The path through this darkened labyrinth is reminiscent of the Haunted House; the viewer is made to follow a path through concocted fear toward anticipated relief. Chiron, Adelita Husni-Bey’s immersive environment, however, refuses to allow the visitor to leave so easily. Her horrors are real, historically, contemporarily real and the exit is much farther away than it appears, if there is an exit at all—emerging into the light does not necessarily illuminate.
Assembled in three distinct chapters, the installation includes Chiron (2019), a video projection flanked by a sculptural text component; 2265 (2015) a speculative fiction concerning imperialism/capitalism performed by high school students, presented on facing monitors; and Postcards from the Desert Island (2011) a workshop with French elementary school students debating the best strategy of making a new and more equitable civilization. Linked by social justice, or the lack of it, the overall manifestation is one of hopeful simplicity and tragic realization.

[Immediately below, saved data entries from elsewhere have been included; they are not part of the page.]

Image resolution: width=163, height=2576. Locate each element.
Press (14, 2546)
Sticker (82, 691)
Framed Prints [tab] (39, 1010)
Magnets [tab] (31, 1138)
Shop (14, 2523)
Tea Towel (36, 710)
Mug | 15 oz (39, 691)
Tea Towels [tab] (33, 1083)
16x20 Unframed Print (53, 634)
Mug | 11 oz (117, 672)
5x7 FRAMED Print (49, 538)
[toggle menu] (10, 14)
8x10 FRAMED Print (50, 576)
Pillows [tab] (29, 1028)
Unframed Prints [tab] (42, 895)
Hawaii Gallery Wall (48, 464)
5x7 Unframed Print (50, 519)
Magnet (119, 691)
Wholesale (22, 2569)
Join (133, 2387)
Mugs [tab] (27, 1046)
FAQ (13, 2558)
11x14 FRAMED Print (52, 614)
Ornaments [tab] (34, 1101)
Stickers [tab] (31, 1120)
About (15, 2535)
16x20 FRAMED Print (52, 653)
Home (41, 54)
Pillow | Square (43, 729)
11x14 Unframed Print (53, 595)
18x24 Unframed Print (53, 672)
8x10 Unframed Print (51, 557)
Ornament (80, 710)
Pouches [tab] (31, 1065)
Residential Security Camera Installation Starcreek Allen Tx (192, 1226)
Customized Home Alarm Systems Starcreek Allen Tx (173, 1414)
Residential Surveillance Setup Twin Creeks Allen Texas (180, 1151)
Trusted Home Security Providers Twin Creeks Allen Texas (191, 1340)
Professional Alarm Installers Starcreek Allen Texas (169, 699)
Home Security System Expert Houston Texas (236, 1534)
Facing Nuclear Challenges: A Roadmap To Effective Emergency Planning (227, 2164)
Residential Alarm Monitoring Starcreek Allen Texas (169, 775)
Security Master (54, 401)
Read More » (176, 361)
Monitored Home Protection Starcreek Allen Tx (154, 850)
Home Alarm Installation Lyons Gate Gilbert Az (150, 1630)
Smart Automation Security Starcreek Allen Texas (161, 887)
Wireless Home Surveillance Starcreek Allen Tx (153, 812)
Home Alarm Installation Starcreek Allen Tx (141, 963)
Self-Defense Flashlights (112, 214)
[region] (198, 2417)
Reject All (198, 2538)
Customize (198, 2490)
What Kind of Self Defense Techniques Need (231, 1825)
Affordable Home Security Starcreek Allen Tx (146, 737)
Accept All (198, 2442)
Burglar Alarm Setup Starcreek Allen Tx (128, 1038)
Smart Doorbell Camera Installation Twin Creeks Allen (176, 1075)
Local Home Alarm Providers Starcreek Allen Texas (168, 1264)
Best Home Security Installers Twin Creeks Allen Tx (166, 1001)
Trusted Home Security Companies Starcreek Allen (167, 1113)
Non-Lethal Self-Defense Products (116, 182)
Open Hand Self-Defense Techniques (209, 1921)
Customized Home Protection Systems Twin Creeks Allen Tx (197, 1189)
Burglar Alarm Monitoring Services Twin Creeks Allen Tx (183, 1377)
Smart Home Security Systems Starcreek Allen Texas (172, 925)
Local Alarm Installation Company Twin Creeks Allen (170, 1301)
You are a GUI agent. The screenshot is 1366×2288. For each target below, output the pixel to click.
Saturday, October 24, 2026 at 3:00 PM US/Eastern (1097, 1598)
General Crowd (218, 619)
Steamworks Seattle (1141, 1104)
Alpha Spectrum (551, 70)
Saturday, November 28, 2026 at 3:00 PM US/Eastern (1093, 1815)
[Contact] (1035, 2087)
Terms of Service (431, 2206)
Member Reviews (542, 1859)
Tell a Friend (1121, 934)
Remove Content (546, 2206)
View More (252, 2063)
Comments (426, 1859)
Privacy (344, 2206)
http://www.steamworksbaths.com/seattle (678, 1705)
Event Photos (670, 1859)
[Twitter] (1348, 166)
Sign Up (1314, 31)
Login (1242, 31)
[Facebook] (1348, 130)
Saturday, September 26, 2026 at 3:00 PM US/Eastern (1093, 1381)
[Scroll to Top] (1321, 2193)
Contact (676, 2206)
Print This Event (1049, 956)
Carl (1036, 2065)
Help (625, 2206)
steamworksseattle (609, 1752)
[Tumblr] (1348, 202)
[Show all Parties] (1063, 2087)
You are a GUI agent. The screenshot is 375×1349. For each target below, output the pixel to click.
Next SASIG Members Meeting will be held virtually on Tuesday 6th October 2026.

Chiron, named after the wise centaur from Greek mythology who rejected the raucous self-indulgence of his fellows and became a teacher and healer, introduces itself through a cataract of banners stretching from ceiling to floor, text-laden and glowing in the darkness. Reading them is an education (or more likely a reminder of things which we were well aware of but have little time to contemplate because they don’t affect people like us) in the selective legal policies that have manipulated the number of and conditions regarding immigrant acceptance and residence in the United States. These texts, their luminous letters glowing under ultraviolet light, include the Scott Act of 1888, a sequel to the Chinese Exclusion Act of just six years before, disallowing the prospect of return should one of these aliens ever travel outside the U.S.; the Page Act had banned Chinese women 13 years prior. The opposite side of the gallery features banners of more recent anti-immigrant lawmaking, featuring enhanced death penalties and deportation provisions. Additionally, a video shows immigration lawyers participating in a workshop to more fully understand the mental toll that afflicts people trapped in the willfully capricious maze of immigration.
The high school students in 2265 step away from the present and into a fantasy future that initially promises a benefit from lessons learned. This notion is short-lived as even their brave new world is born as a more virulent, technological dystopia.
Postcards from the Desert Island provides a less cynical outcome: our grim today becomes these children’s complex but hopeful tomorrow as they debate egalitarian economy, create trade and infrastructure, and even confront growing greed and inequality. They, sadly, will be Orpheus, resigned to the fact that Eurydice is forever lost.